Seçim, baraj ve HDP sorunu
Haziran seçimleri ülkemiz için bir kırılma noktası olacak. Bu seçim sonunda “Yüce Türk Devletinin bölünmez bütünlüğü” ilkesi ile başlayan Anayasanın başlangıç bölümü ve kuvvetler ayrılığı esasına dayalı parlâmenter rejimi kurmuş olan temeli baştan aşağı değiştirilmek isteniyor. AKP’nin muktediri, kendisi için, her türlü denetimin dışında bir totaliter düzen kurmak ve bu köktenci (radikal) değişimi de ırkçı politika uygulayan HDP’nin katkısı ile yapmak istiyor. Bugüne kadar bağımsız adaylarla TBMM’de temsil edilmiş olan etnik siyaset ve onu özümseyen HDP Haziran seçimlerine parti olarak katılmak ve demokrasilerde kabul edilemez olan yüzde 10 gibi yüksek bir barajı aşarak TBMM’ne girmek istiyor. Bu karar son derece demokratik ve HDP’nin temel bir hakkı olarak kabul edilebilir ama kazın ayağı hiç de öyle değil.
HDP’NİN AMACI NE?
HDP etnik bir parti. Asla Türkiye partisi olamamış ve olmayı da düşünmemiş. Çünkü Türklüğü ve Türkiye Cumhuriyeti’ni reddediyor, Türk Devletinin bütünlüğüne inanmıyor ve Kürt azınlığın federatif yapı içinde ayrı bir devlet kurmasını amaçlıyor. Bunun için de PKK’nın terör kartını kullanarak AKP’ye isteklerini kabul ettirmek istiyor. “Öcalan serbest bırakılmalı, dağdakiler için af çıkarılmalı ve siyaset yapmalarına olanak tanınmalı, Öcalan bu yeni siyasal oluşumun başkanı olmalı ve Anayasa değiştirilerek bir Türk-Kürt Federasyon Devleti kurularak Kuzey Irak’a doğru açılan yeni bir oluşu gerçekleştirilmelidir.” HDP’nin siyasal amacı budur ve bunu gizleyerek TBMM’de parti olarak temsil edilmeyi öne çıkarmak sevdasındadır.
FEDERASYON SİSTEMİ
BİR BASAMAKTIR
HDP AB’nin özerklik önerilerinin ardına saklanarak, önce tüm ülkede özerk eyaletler kurmak ve sonra da Kürt azınlığın yoğunlaştığı eyaletlerin alacağı kararla ayrı bir devletin bağımsızlığını gerçekleştirmek hayalinin peşinde.

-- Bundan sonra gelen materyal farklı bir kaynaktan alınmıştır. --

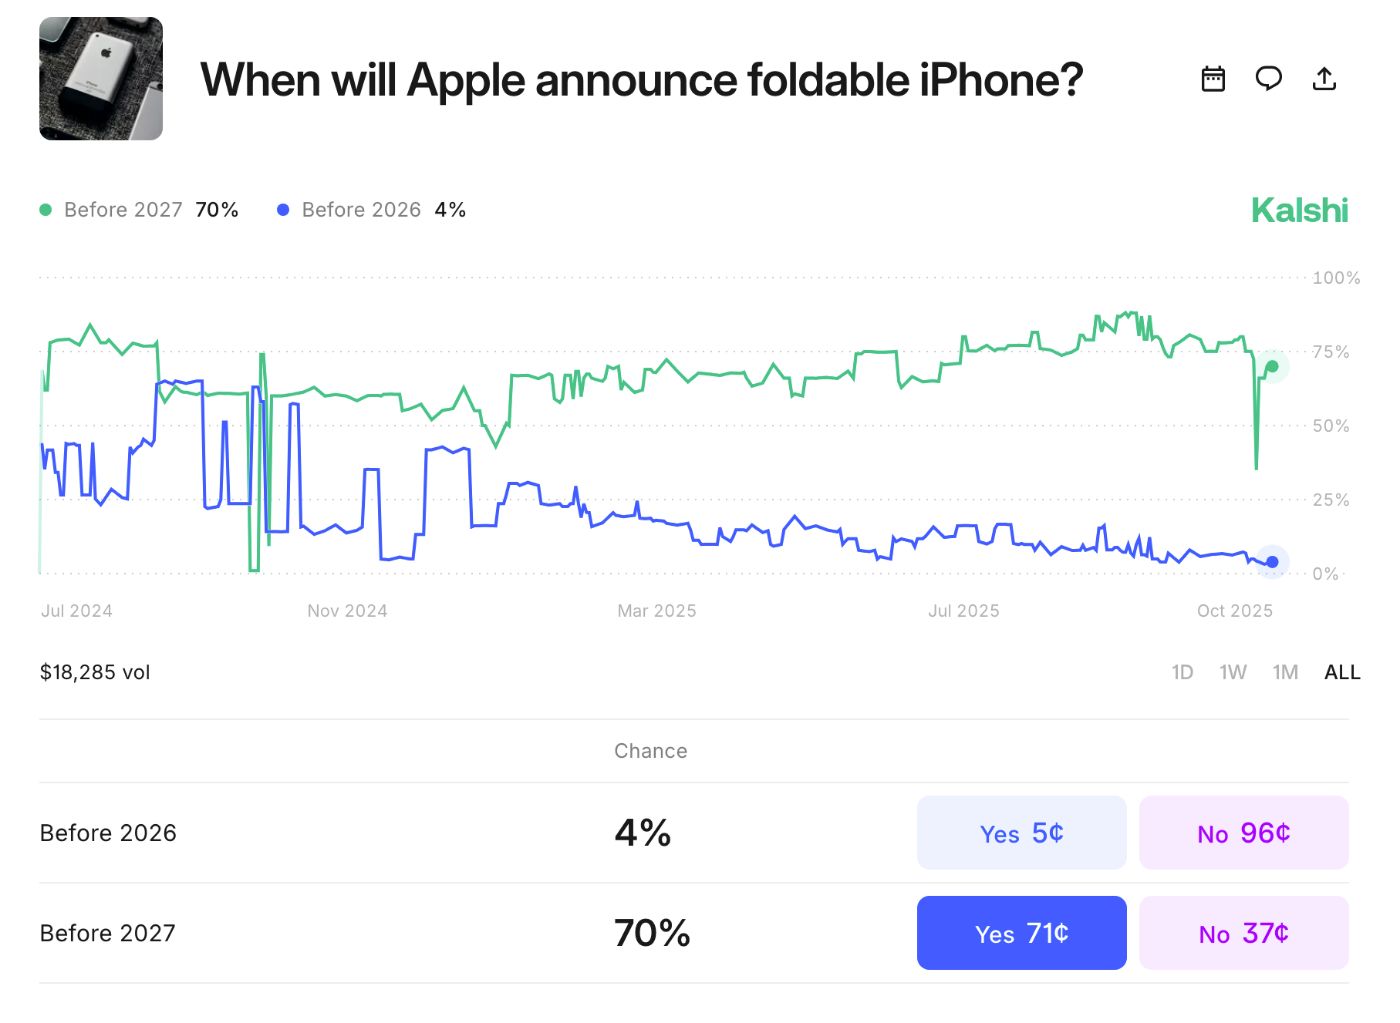Switch chart range to 1M
Screen dimensions: 1400x1023
click(x=1285, y=672)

Eyalet sisteminin olduğu yerlerde eyaletin valisini, belediye başkanını o eyaletin halkı seçiyor, bazı temel uygulamalar, ulusal güvenlik ve dış politika birleşik devletin başkanına ve meclisine, senatosuna bırakılıyor. Eyaletlerin birleşik yapıdan ayrılıp yeni bir devlet kurmalarına başkan ve senato ses çıkarmazsa sorun yok ama halkın baskısı ile aksi bir tutum bir iç savaş demek olacaktır.
HDP’NİN OYUNU NE?
Anayasayı değiştirmek için 367 oy gerek. Değişiklik önerisini referanduma götürebilmek için 330 oy gerekli. AKP’nin Haziran seçiminde bu sayıları yakalaması şüpheli onun için HDP’nin desteğine ihtiyacı var. HDP parti olarak seçimde baraja takılabilir o zaman AKP onun 60-70 milletvekili kendi hanesine yazabilir. Barajı geçerse, AKP ile yapıldığı söylenen gizli anlaşmaya göre, HDP başkanlık sistemini ve federal yapıyı öngören bir Anayasa değişikliği için 367 oyun sağlanmasına katkıda bulunabilir. HDP barajı geçse de geçmese de AKP’nin istediği sonu karanlık başkanlık sistemine katkı verecektir. Amaç Atatürk’ün kurduğu Türkiye Cumhuriyeti’ni yok etmektir.
AKP’nin muktediri bir iç savaş tehlikesini de ciddi olarak gündeme getirebilecek bu HDP oyununa gelecek ve ülkenin bölünmesine evet diyecek mi? Haziran’da göreceğiz.